@neurogeek’s excellent answer has completely covered the issue here, but there is one caveat about any conclusions you derive from running experiments using the code that we have written here in the Regularization notebook:
Notice that the template code that they gave us sets the random seed in the forward propagation with dropout function. That means that we actually end up dropping exactly the same neurons in every iteration, so what we have implemented here is not really dropout as it was intended. The whole point of dropout is that you don’t drop the same neurons in every iteration, so that you get statistical behavior w.r.t. weakening the connections. So if you want to run experiments using the code as we wrote it here, it would be a good idea to remove the setting of the random seed so that you really see the full effect of dropout.
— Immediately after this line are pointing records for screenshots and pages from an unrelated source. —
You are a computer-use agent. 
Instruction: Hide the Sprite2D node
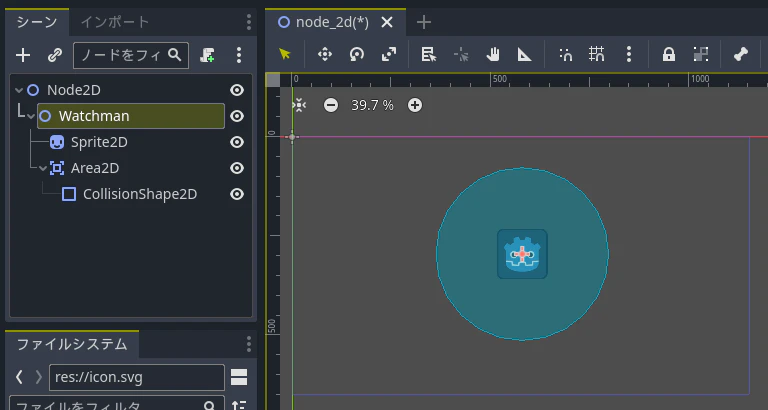[237, 142]
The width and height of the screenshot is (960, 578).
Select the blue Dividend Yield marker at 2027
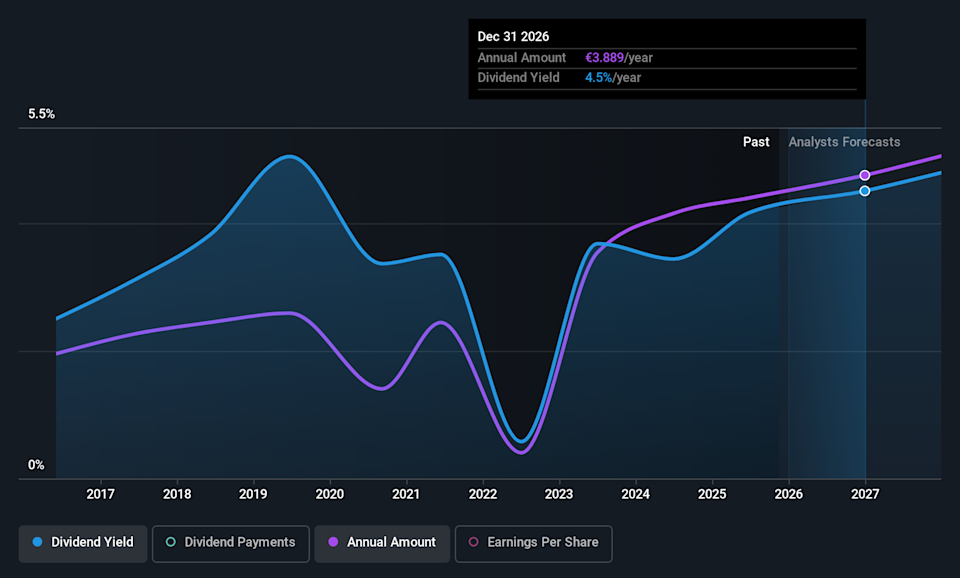tap(865, 190)
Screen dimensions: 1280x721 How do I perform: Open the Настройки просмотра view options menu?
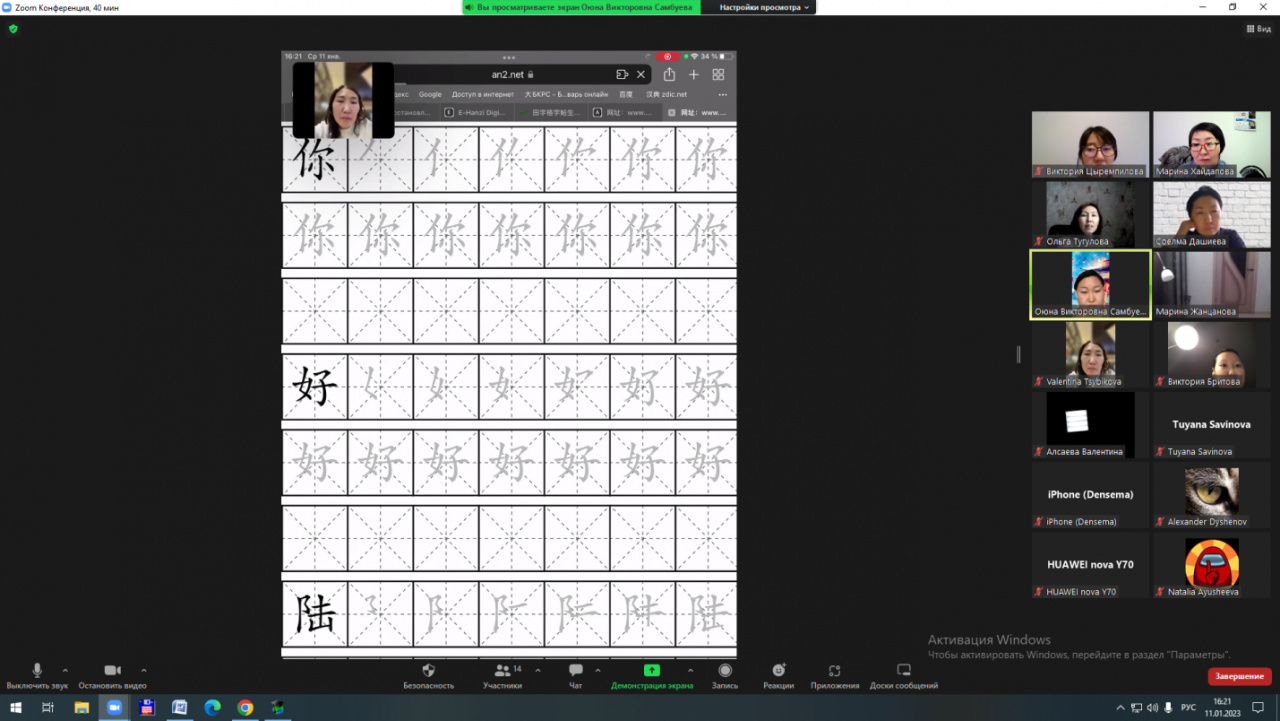coord(765,7)
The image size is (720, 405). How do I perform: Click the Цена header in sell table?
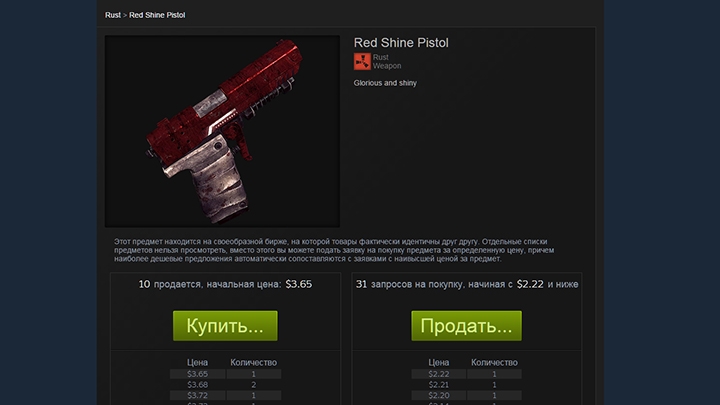pos(197,362)
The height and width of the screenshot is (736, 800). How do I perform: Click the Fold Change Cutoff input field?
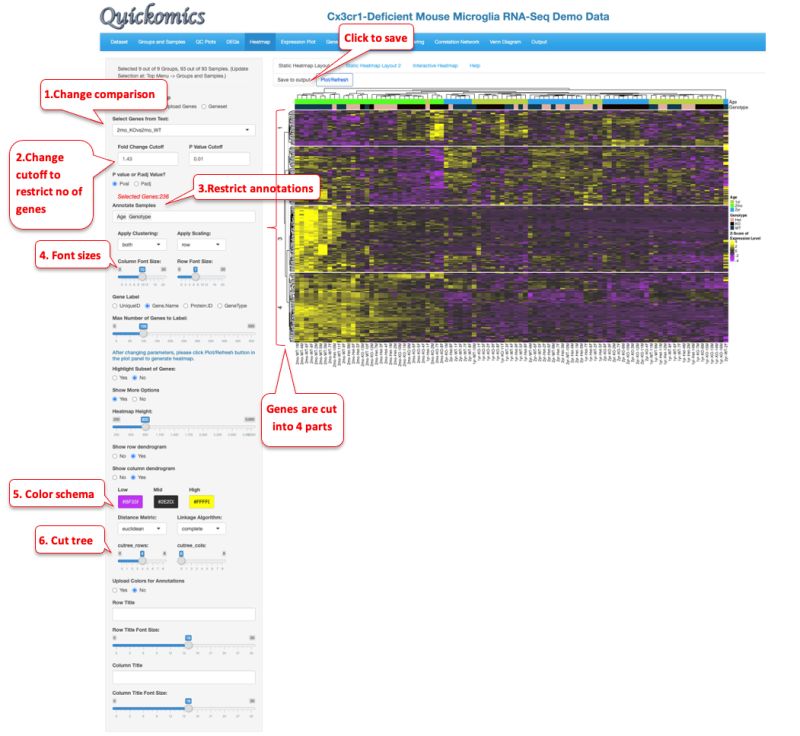147,158
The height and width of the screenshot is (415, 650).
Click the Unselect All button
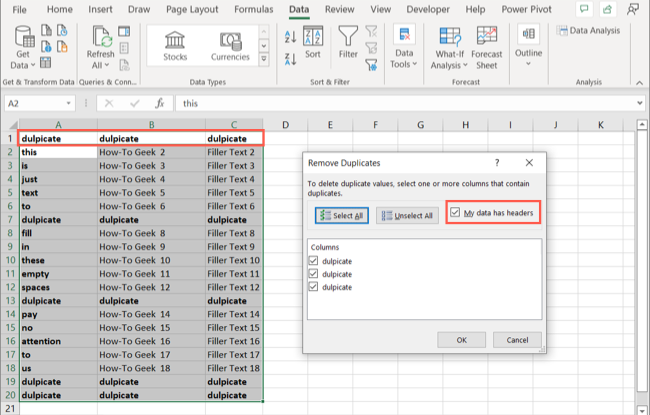point(405,215)
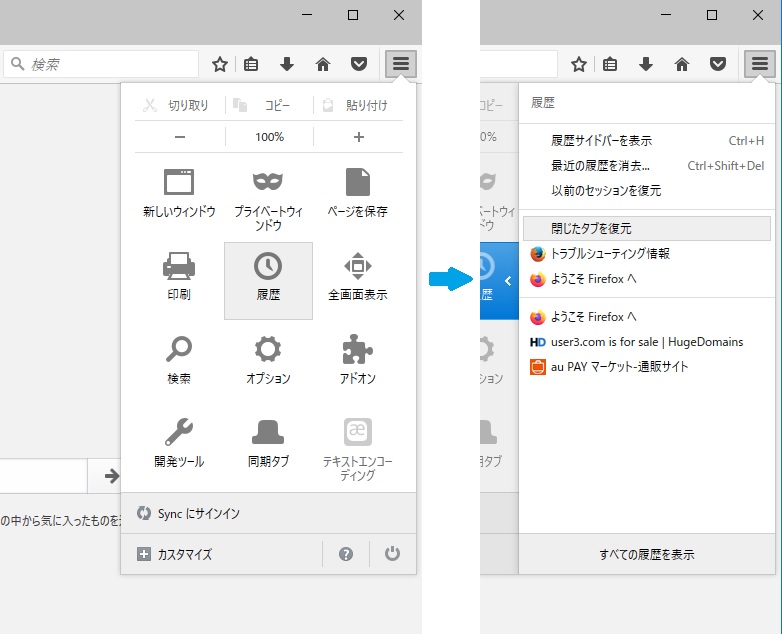This screenshot has width=782, height=634.
Task: Click the help question mark icon in menu footer
Action: point(346,554)
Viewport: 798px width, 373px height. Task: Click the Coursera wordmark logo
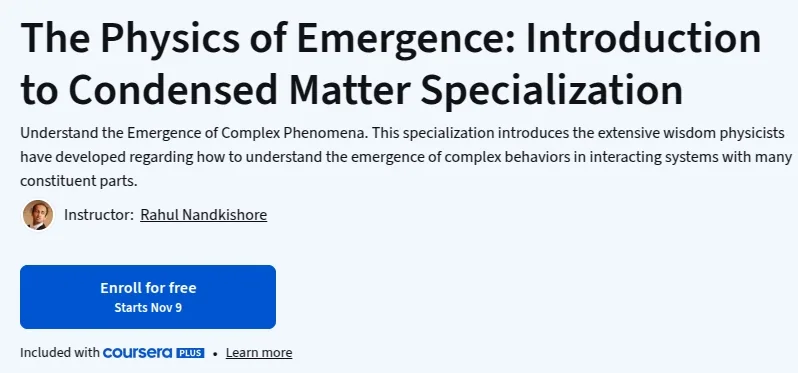click(137, 353)
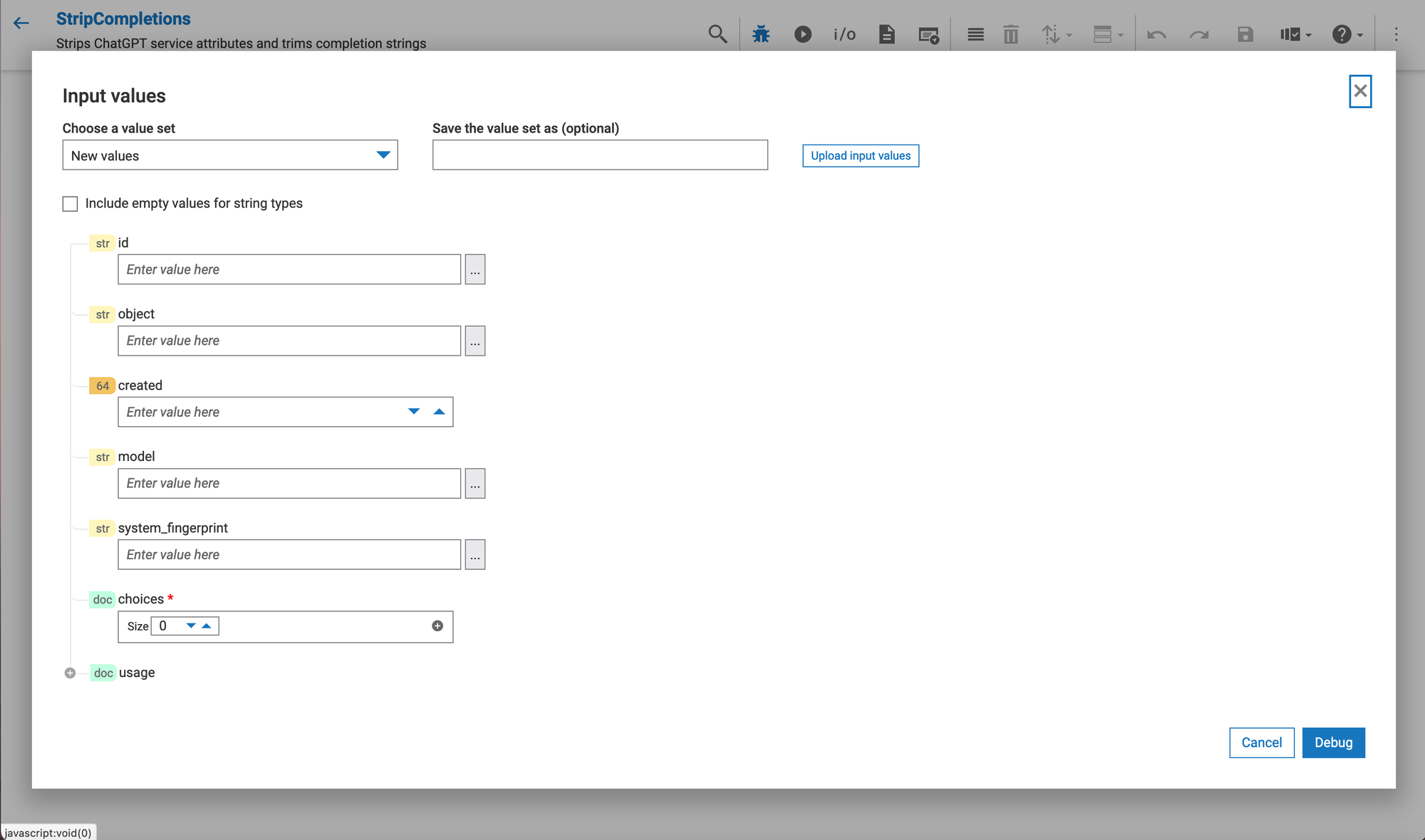This screenshot has height=840, width=1425.
Task: Decrease the choices Size value
Action: click(x=191, y=626)
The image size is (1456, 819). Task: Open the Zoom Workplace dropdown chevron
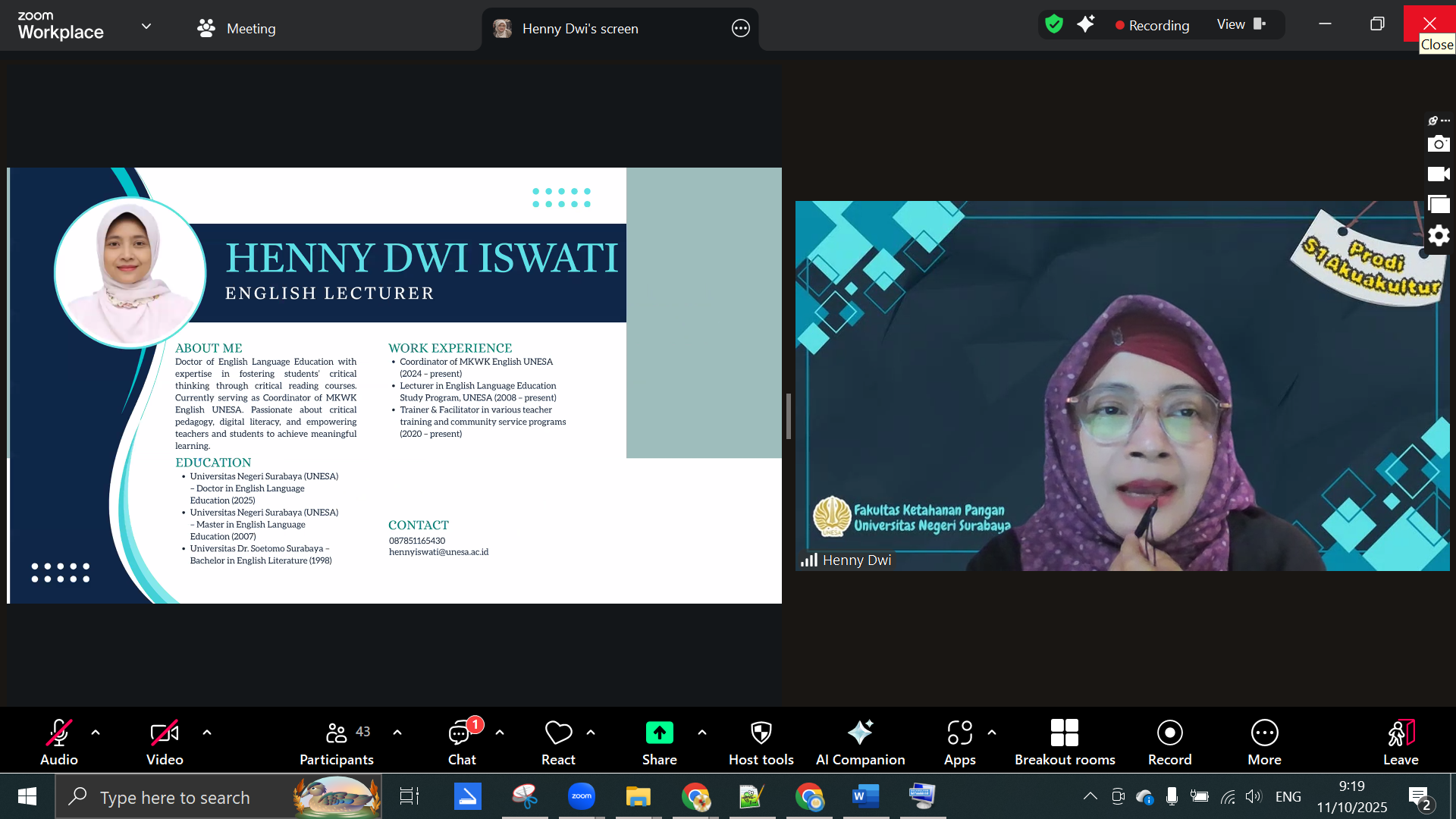tap(146, 27)
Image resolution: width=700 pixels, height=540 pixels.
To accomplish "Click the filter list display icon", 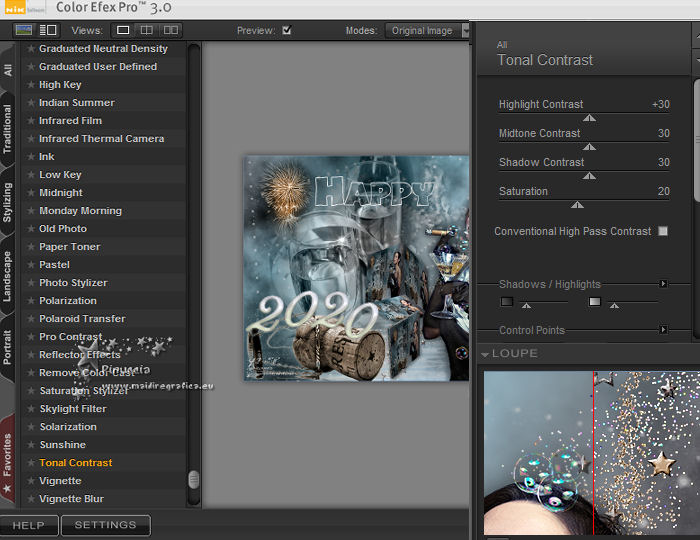I will 48,30.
With the fixed seed, our dropout implementation basically just subsets the network in a fixed way, which is not the real point of dropout. In fact, thinking a little more deeply about this, the “fixed dropout” is actually worse than just subsetting the network. That’s because what happens is that the fixed set of neurons we drop have weights that just never get updated, but then when we use the trained model, those weights are still there with whatever random initial values they happened to get and the training has not affected them at all. That’s because the way the dropout logic works on back propagation is that it zaps the gradients for those nodes. So it seems pretty important that we remove the setting of the random seed for any real work we intend to do with this code.
Of course this point is completely independent of the “big picture” answer that @neurogeek gave us above.